History, along with common sense, tells us that the home team has an overwhelming advantage in game sevens. The first six games of the series paint a different picture, however. The Spurs have yet to have any significant, dominant runs against the Mavericks. No long stretches were they clearly appeared to be the better team. Every win has seemed a colossal struggle; every defensive stop an accomplishment. Very little has come easy against Dallas.
So will the Spurs win tonight? I don't know. Probably? Would I be surprised if they lose? No.
My keys to the game:
1) Tony Parker. Before game 6 I wrote about my concern regarding the possibility of DAL switching up their defense against The Wee Frenchman. Avery proved my worries justified, playing well off Parker the whole game, coaxing him into an awful 8 points on 3-15 performance. How bad was Tony? Well, Pop left NVE in for the first 6 minutes of the fourth quarter, and it didn't give me seizures.
My biggest fear about TP is that he'll see this game as some sort of turning point. He knows what his playoff reputation is, he knows he made his first All Star team this year and he realizes how awfully he played in game 6. I hope he doesn't choose game 7 as the time to prove himself. I have often heard commentators mentioning Pop telling Tony to shoot the ball 25 times a game. I understand his point; be aggressive. But it's a simple fact that Manu and Tim are better offensive options, and the match-up is too close to waste possessions on Parker dribbling around for 15 seconds before sheepishly hoisting up an uncontested 20-footer.
I hope I am proven wrong, but I have a feeling that if the Spurs lose tonight there will be a lot of SA fans calling for Parker's head on a stake.
2) Fouls. Specifically stupid fouls. Duncan managed to put himself into foul trouble in the first half of game 6, committing 2 stupid fouls before getting his third when he inexplicably switched onto Nowitzki. (Why the hell was Pop switching the pick and roll when Duncan had two fouls?) Tim, along with Manu, needs to be extremely careful in the first half. No. Dumb. Fouls. The Spurs are outscored by 10.1 and 11.7 points per 48 minutes when Duncan or Ginobili (respectively) are off the floor. Not much more needs to be said.
3) Get The Sickness involved early. The 2005 version of Ginobili made an appearance on Friday, torching DAL for 30 points with a TS% of 76%. He needs to have the same mindset for game 7, except tonight he better not pass up 2 wide open 3s in the fourth quarter. (I think he was trying to kill me during the end of game 6.) One would think that the more Manu shoots early in the game, the more he will shoot late; and every shot Manu takes is a shot that Tony can't. Basically, we are going back to the tried and true rule of the 2005 playoffs:
If you're name does not end with "uncan" or "obili," you do not, under any circumstances, create your own shot.
If the two of them combine for to take over 57% of the Spurs FGA then SA will win game 7. Ha! There's my pointless, obscure and obtuse statistical predication for determining the winner of tonight's game.

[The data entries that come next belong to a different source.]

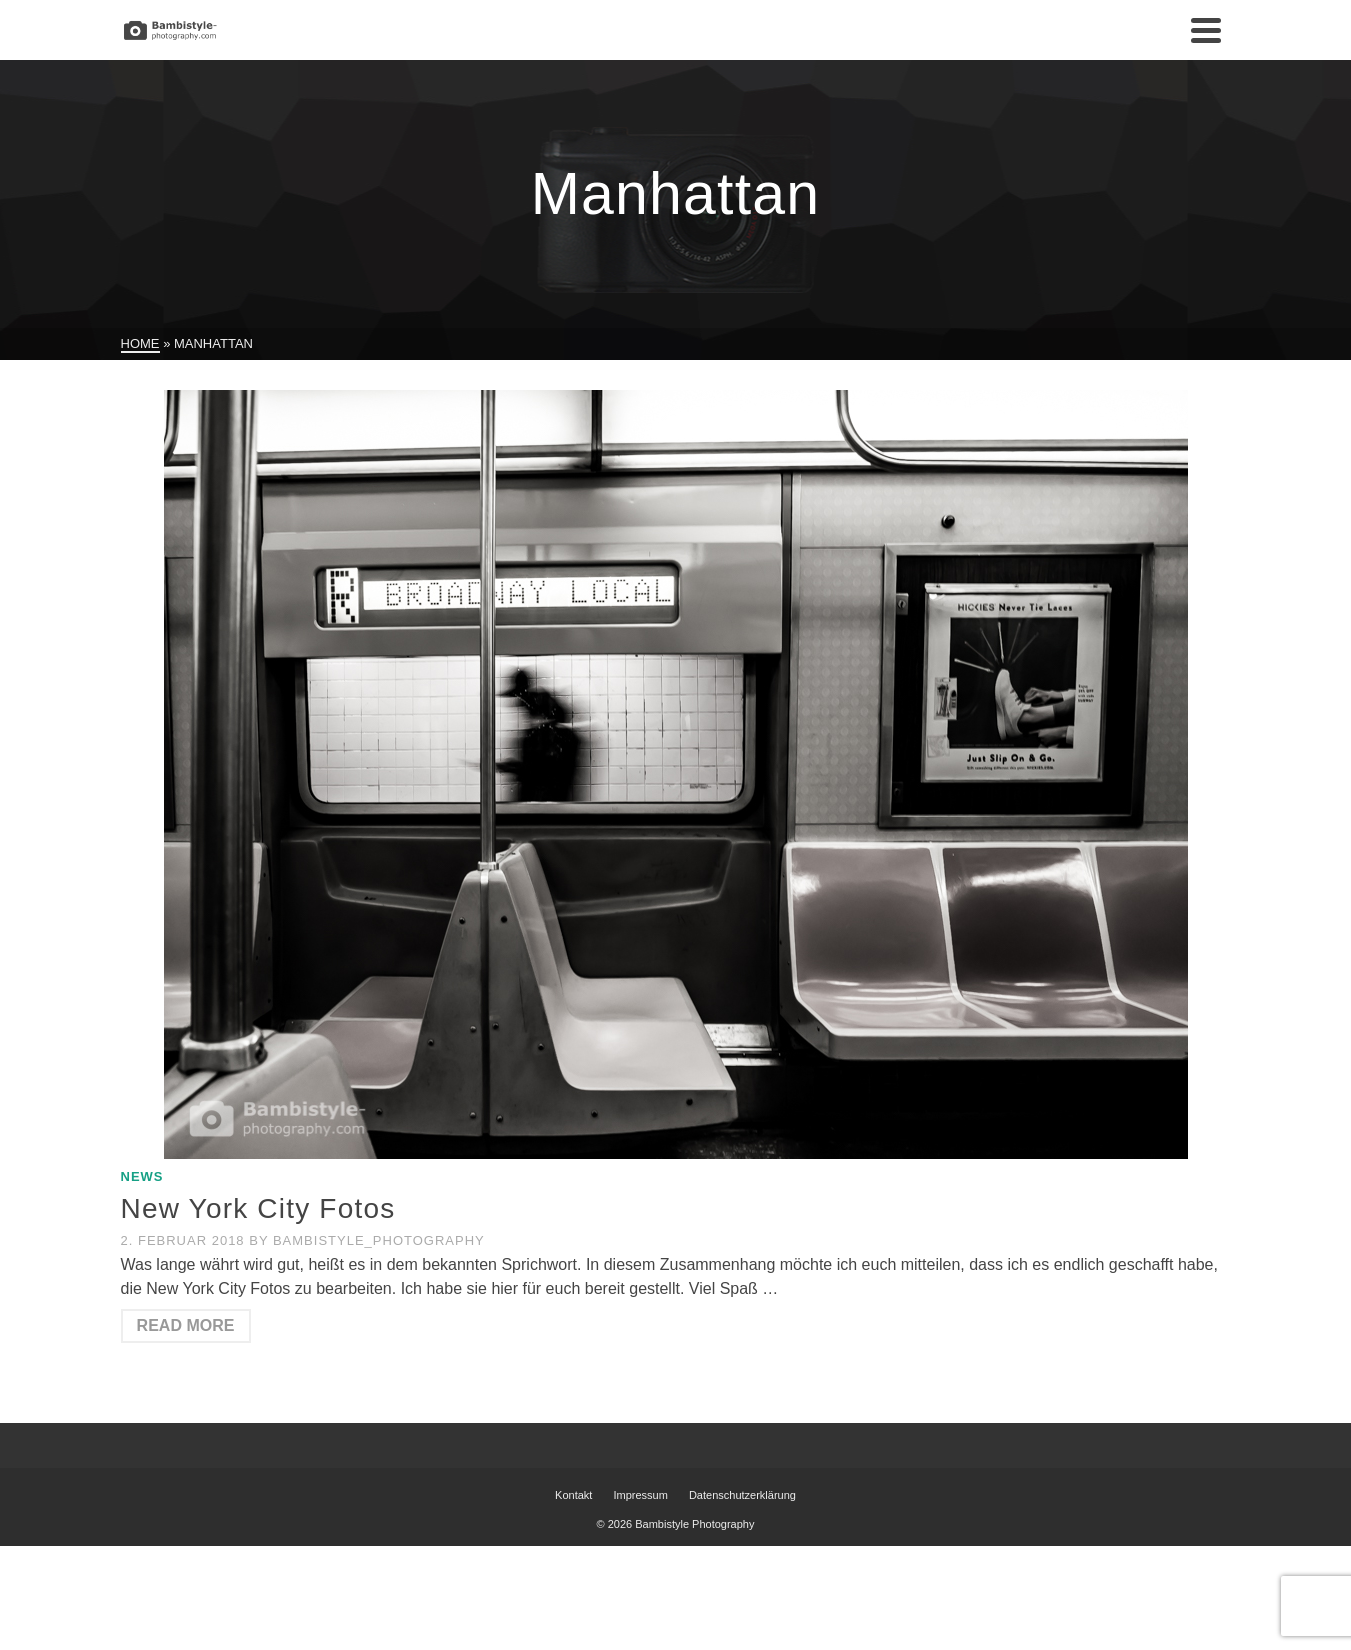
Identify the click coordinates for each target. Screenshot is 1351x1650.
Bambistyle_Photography (379, 1240)
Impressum (640, 1495)
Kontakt (573, 1495)
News (142, 1176)
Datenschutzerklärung (742, 1495)
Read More (186, 1325)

4) Defending the DAL pick and roll. Please, Pop, no switching. Play straight up or send a double team; no more of Tony trying to defend Dirk by placing his forearm against The German's loin regions. It's embarrassing and Eva is a jealous lover.
5) Puckering. Was it just me, or did DAL seem a liiiiiittttttle tight towards the end of game 6? Stackhouse was passing up open jumpers, Devin Harris was throwing the ball right to Michael Finley, Dirk seemed to disappear down the stretch (though he was downright unbelievable for the first 42 minutes). Jason Terry should help, of course, but I certainly wouldn't mind winning game 7 by virtue of a severe Maverick choke job.
6) Finley. Can he make it four games in a row with a monster dunk? Can he make another contested 3 in crunch time? Where the shit did this come from? Matty da Blade and I have a theory. As you know, veterans without rings are hungry and this is what makes them so valuable (and allows GMs to ignore the fact that NVE has the mobility of a tranqued up hippo). Well, Finley must have stole NVE's hunger before the playoffs. I did some digging, and it turns out that hunger is multiplicative, so Fin doesn't have twice the hunger, he has hunger squared. He's one hungry motherfucker! We're talking two cans of Dinty Moore beef stew level of hungry! I want these motherfucking snakes off this motherfucking plane!
I might do some live-commenting during the game and I'll definitely have some thoughts up at half time.